The Days of Greek Compassion are Over

Over the weekend, the Euros came to a decision to bail out Greece. The total amount is supposed to cover about two years worth of lending and comes to around $150B. The IMF has the largest load, followed by Germany, France, Spain and Italy, not necessarily in that order. The requirements on the Greeks are quite strict and are forcing large, unpleasant budget cuts on the Greeks almost none of which will land on the Greek military as there is practically no military in Greece at all. It's all going to hit civil service pay, retirees and welfare.

The days of Greek compassion™ are over. I would bet that they've ended in precisely the way Greek capitalists predicted - bankruptcy. The poor, the elderly and the disabled have all been torpedoed by their erstwhile political saviors. The ravening parasites in Greece have finally killed their host.

Here are a few thoughts, in no particular order, on the bailout and its potential aftermath.

  • Spain and Italy joined in the bailout? Where are they going to get that money? They're just a few months (weeks?) away from the same fate. All Germany did was to raise the price of the Spanish bailout by the amount Spain donated.

  • If I'm one of the idiots still holding Greek bonds, I'm selling them now. Prices will stabilize for a bit now that there is a big sugar daddy to buy the things. Nouriel Roubini pointed out last week that the IMF and the Germans will automatically become senior bondholders through this action, so any private individual holding Greek bonds will get paid off last in the event of a default.

  • In a way, this bailout just holds the exit door open for investors for a little while longer.

  • The bailout includes money for Greek banks because there's been a run on their deposits as well. If I still had money in a Greek bank, I'd get out while the gettin' was good.

  • All of which will leave the Germans holding the bag. The IMF has no money that it doesn't get from nations around the world.

  • The conditions of the bailout are familiar. Cut spending drastically, privatize government-owned businesses and cut regulations.

  • Is anyone in Washington watching this thing implode? Has anyone asked President Obama about this? Does he show even the tiniest glimmer of comprehension?
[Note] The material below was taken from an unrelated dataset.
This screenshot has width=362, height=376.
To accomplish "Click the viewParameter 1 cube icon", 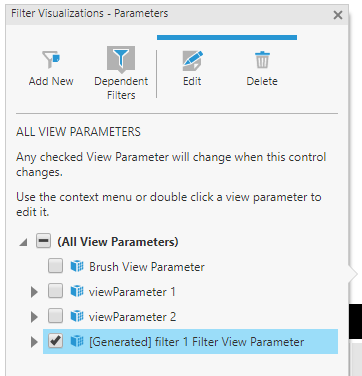I will (77, 291).
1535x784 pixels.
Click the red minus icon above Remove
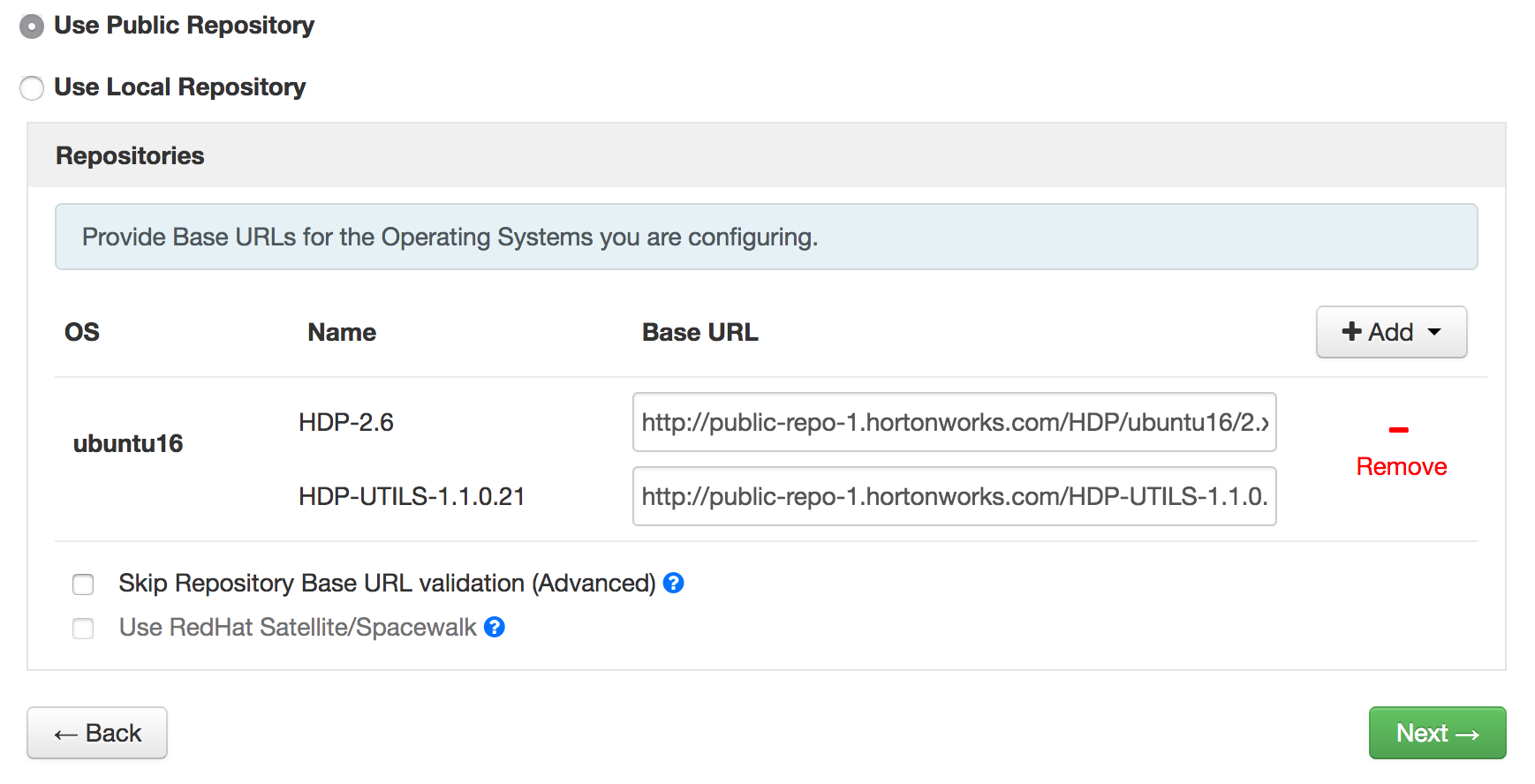[1398, 430]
  • This was supposed to stop the contagion. So let's say you hold Spanish bonds and this has just happened. Do you feel better or worse about your holdings today? What has changed in Spain that makes you want to stick around? Has their ability to service their debts changed in any way?

  • This action will probably stabilize Spanish, Portugese and Italian bonds for a time as well.
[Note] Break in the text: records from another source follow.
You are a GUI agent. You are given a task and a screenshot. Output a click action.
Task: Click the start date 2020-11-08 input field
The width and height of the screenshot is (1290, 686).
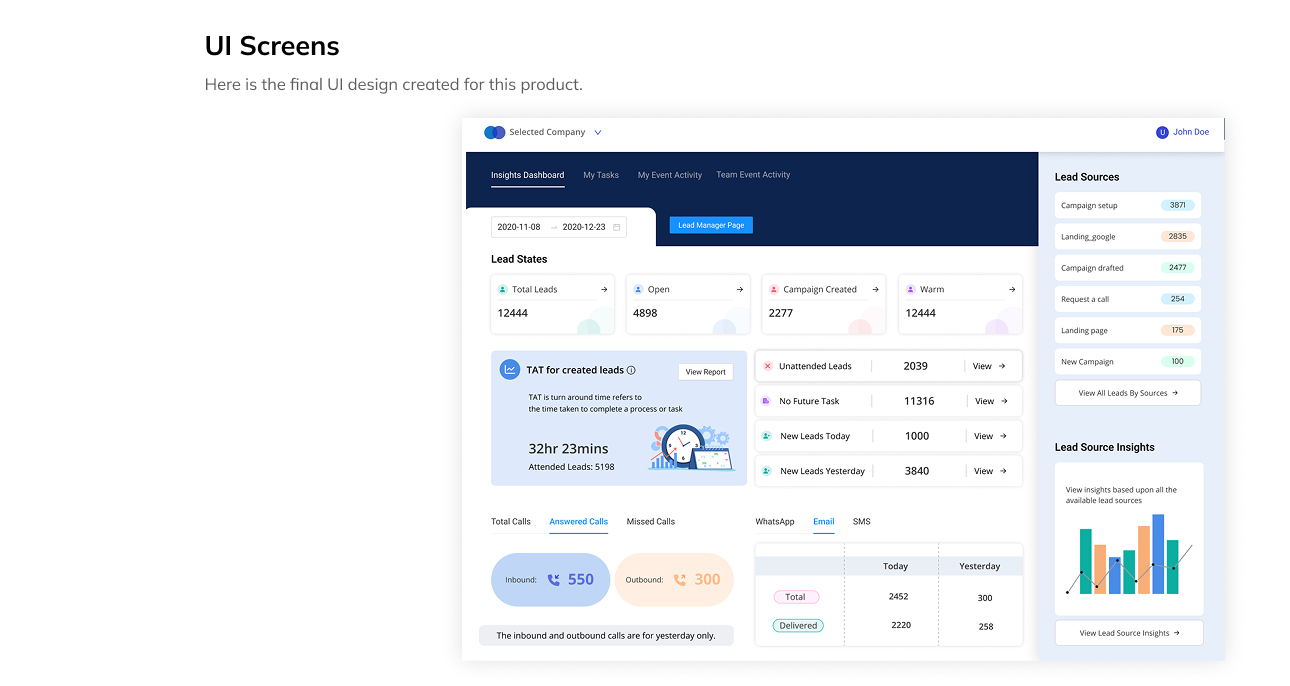pyautogui.click(x=519, y=227)
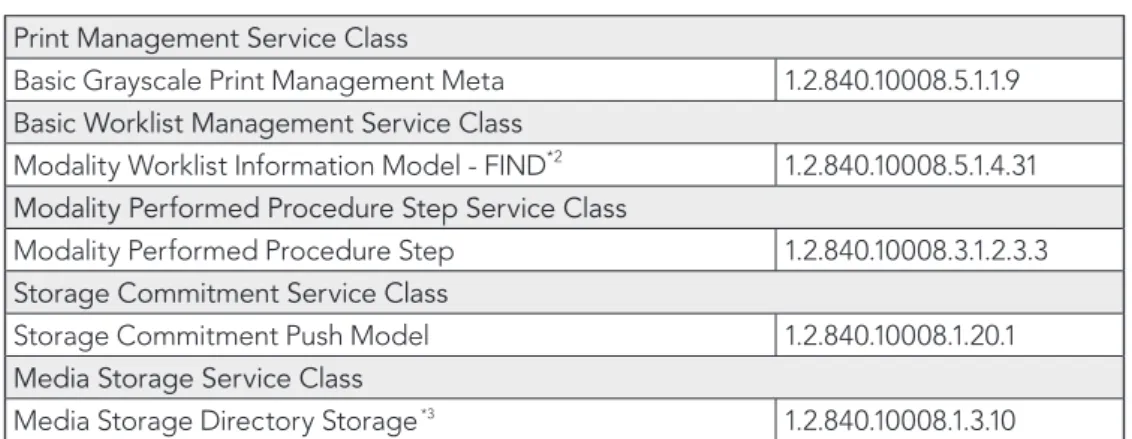Click Basic Worklist Management Service Class row
Image resolution: width=1132 pixels, height=439 pixels.
click(565, 123)
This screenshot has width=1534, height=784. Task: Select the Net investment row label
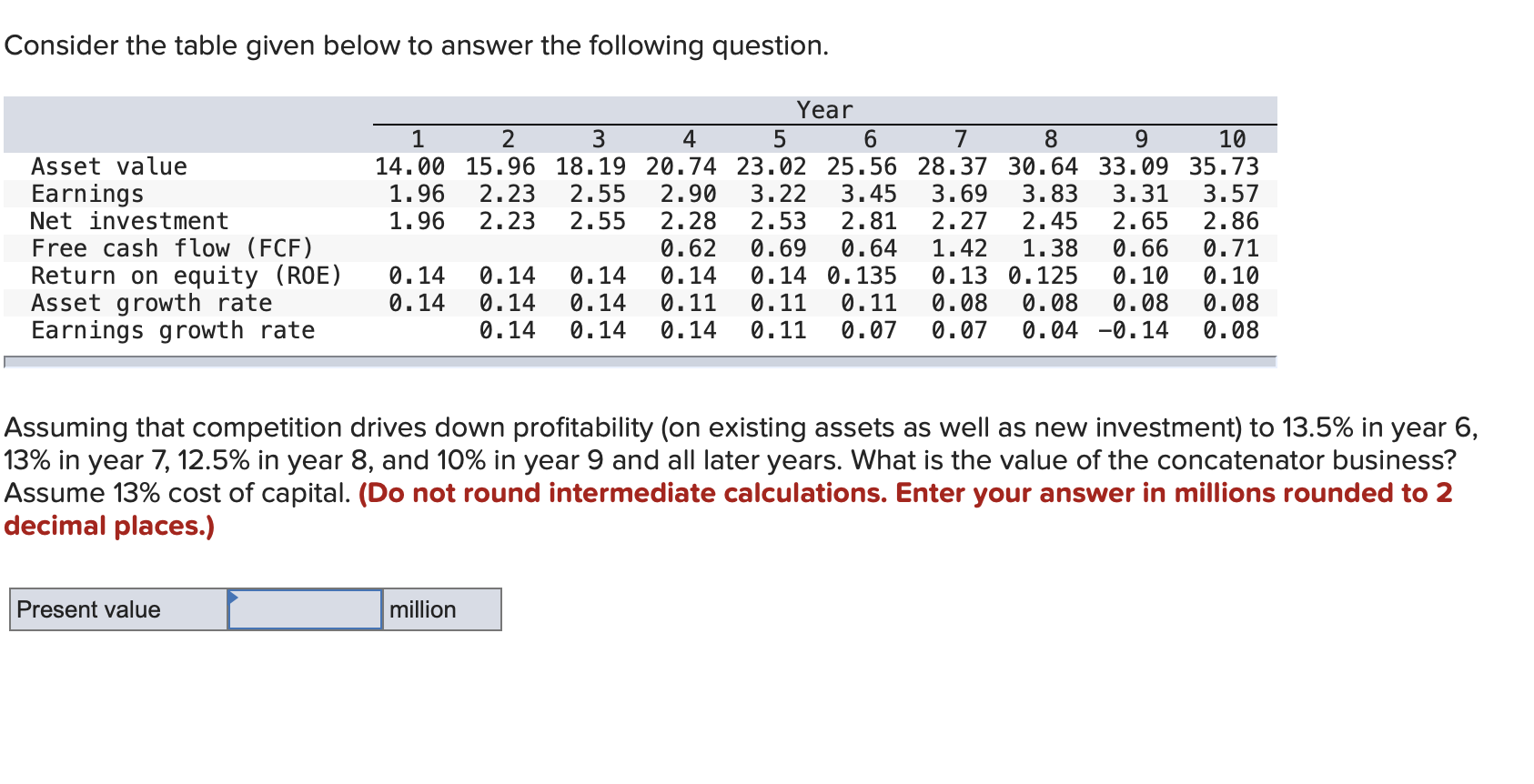[x=128, y=221]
  • ... giving you a chance to sell yours at as small a loss as you can manage and get out of town!

  • When markets collapse, governments don't have enough money to stop the fall. The scale of investments is way off. $150B may seem like a lot, but it's dwarfed by the total capitalization of the bond market (plus stock market plus bank deposits). If just a moderate percentage of private investors decide to get out while the door is open, that $150B will be vaporized in short order.
There. I didn't mean to be so pessimistic, but the thoughts built on themselves as I went along. These kinds of government bailouts all seem to follow the same trajectory. A brief moment of hope and a slight uptick and then the fall continues. The Euros are betting that the size of this is sufficient to stop the slide, but that $150B, which is actually spread over two years, could vanish pretty quickly if investors decide to take the opportunity to flee.

And of course, unaccounted for in all of this are the Greek lefties, doing what they do best -

- demanding someone else pay their bills.

4 comments:

  1. A thought that has occurred to me, and I wonder to what extent it is true:

    Did the Germans and Italians just buy Greece? Thus accomplishing by the pocketbook what they didn't quite manage by force of arms in 1940-44?

    (Yes, the Greek government still exists, but it looks like they have had their freedom of action seriously curtailed. Are they essentially a German puppet state now?)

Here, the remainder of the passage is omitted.